__Set problem__
Reproduce every one of the following records word for word, line by line.

>> Begin

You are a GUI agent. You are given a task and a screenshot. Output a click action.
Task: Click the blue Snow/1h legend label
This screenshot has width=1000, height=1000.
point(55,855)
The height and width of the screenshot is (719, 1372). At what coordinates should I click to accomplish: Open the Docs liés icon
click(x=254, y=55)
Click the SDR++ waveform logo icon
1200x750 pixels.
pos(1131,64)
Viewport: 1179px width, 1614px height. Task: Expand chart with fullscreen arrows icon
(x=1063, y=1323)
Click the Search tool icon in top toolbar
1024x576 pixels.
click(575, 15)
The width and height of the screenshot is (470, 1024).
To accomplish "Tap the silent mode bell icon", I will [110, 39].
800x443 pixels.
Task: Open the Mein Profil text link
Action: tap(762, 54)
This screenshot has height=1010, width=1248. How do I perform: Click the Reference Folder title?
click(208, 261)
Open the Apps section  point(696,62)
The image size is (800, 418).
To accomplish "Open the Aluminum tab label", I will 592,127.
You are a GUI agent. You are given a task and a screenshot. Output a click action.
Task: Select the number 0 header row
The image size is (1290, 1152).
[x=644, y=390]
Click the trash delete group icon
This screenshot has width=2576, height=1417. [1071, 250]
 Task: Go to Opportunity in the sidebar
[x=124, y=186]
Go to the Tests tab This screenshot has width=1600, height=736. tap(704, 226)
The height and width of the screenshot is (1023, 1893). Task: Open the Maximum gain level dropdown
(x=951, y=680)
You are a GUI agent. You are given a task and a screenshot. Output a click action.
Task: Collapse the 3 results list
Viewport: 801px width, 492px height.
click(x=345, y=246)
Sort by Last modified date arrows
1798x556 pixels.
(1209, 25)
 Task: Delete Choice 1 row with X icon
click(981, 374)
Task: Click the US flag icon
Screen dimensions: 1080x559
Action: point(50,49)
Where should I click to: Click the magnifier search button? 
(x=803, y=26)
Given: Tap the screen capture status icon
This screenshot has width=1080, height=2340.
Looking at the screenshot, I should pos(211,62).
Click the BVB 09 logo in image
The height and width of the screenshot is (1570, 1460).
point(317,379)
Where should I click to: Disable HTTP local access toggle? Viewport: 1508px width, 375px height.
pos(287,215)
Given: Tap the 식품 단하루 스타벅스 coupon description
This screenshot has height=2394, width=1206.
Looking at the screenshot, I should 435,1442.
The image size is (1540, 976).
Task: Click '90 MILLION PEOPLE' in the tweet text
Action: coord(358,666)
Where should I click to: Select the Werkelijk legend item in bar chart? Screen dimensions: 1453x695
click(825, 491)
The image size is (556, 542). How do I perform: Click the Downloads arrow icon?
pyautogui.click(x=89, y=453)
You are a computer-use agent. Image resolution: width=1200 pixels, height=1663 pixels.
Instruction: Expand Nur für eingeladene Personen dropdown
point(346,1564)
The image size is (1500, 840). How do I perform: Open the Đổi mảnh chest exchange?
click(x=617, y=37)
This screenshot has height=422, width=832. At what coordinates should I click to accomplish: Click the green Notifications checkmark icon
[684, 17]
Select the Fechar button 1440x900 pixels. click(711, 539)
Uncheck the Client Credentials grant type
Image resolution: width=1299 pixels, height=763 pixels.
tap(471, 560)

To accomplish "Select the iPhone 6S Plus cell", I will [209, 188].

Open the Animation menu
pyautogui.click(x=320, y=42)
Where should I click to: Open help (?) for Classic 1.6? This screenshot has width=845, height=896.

>> End

__Full output__
You are a GUI agent. You are given a task and a screenshot. Output a click action.
Task: Click the blue Snow/1h legend label
This screenshot has width=1000, height=1000.
point(55,855)
The height and width of the screenshot is (719, 1372). At what coordinates should I click to accomplish: Open the Docs liés icon
click(x=254, y=55)
Click the SDR++ waveform logo icon
1200x750 pixels.
pos(1131,64)
Viewport: 1179px width, 1614px height. Task: Expand chart with fullscreen arrows icon
(x=1063, y=1323)
Click the Search tool icon in top toolbar
1024x576 pixels.
click(575, 15)
The width and height of the screenshot is (470, 1024).
To accomplish "Tap the silent mode bell icon", I will [110, 39].
800x443 pixels.
Task: Open the Mein Profil text link
Action: tap(762, 54)
This screenshot has height=1010, width=1248. How do I perform: Click the Reference Folder title?
click(208, 261)
Open the Apps section  point(696,62)
The image size is (800, 418).
To accomplish "Open the Aluminum tab label", I will 592,127.
You are a GUI agent. You are given a task and a screenshot. Output a click action.
Task: Select the number 0 header row
The image size is (1290, 1152).
[x=644, y=390]
Click the trash delete group icon
This screenshot has width=2576, height=1417. [1071, 250]
 Task: Go to Opportunity in the sidebar
[x=124, y=186]
Go to the Tests tab This screenshot has width=1600, height=736. tap(704, 226)
The height and width of the screenshot is (1023, 1893). Task: Open the Maximum gain level dropdown
(x=951, y=680)
You are a GUI agent. You are given a task and a screenshot. Output a click action.
Task: Collapse the 3 results list
Viewport: 801px width, 492px height.
click(x=345, y=246)
Sort by Last modified date arrows
1798x556 pixels.
(1209, 25)
 Task: Delete Choice 1 row with X icon
click(981, 374)
Task: Click the US flag icon
Screen dimensions: 1080x559
Action: point(50,49)
Where should I click to: Click the magnifier search button? 
(x=803, y=26)
Given: Tap the screen capture status icon
This screenshot has width=1080, height=2340.
Looking at the screenshot, I should pos(211,62).
Click the BVB 09 logo in image
The height and width of the screenshot is (1570, 1460).
point(317,379)
Where should I click to: Disable HTTP local access toggle? Viewport: 1508px width, 375px height.
pos(287,215)
Given: Tap the 식품 단하루 스타벅스 coupon description
This screenshot has height=2394, width=1206.
Looking at the screenshot, I should 435,1442.
The image size is (1540, 976).
Task: Click '90 MILLION PEOPLE' in the tweet text
Action: coord(358,666)
Where should I click to: Select the Werkelijk legend item in bar chart? Screen dimensions: 1453x695
click(825, 491)
The image size is (556, 542). How do I perform: Click the Downloads arrow icon?
pyautogui.click(x=89, y=453)
You are a computer-use agent. Image resolution: width=1200 pixels, height=1663 pixels.
Instruction: Expand Nur für eingeladene Personen dropdown
point(346,1564)
The image size is (1500, 840). How do I perform: Open the Đổi mảnh chest exchange?
click(x=617, y=37)
This screenshot has height=422, width=832. At what coordinates should I click to accomplish: Click the green Notifications checkmark icon
[684, 17]
Select the Fechar button 1440x900 pixels. click(711, 539)
Uncheck the Client Credentials grant type
Image resolution: width=1299 pixels, height=763 pixels.
tap(471, 560)

To accomplish "Select the iPhone 6S Plus cell", I will [209, 188].

Open the Animation menu
pyautogui.click(x=320, y=42)
Where should I click to: Open help (?) for Classic 1.6? This screenshot has width=845, height=896.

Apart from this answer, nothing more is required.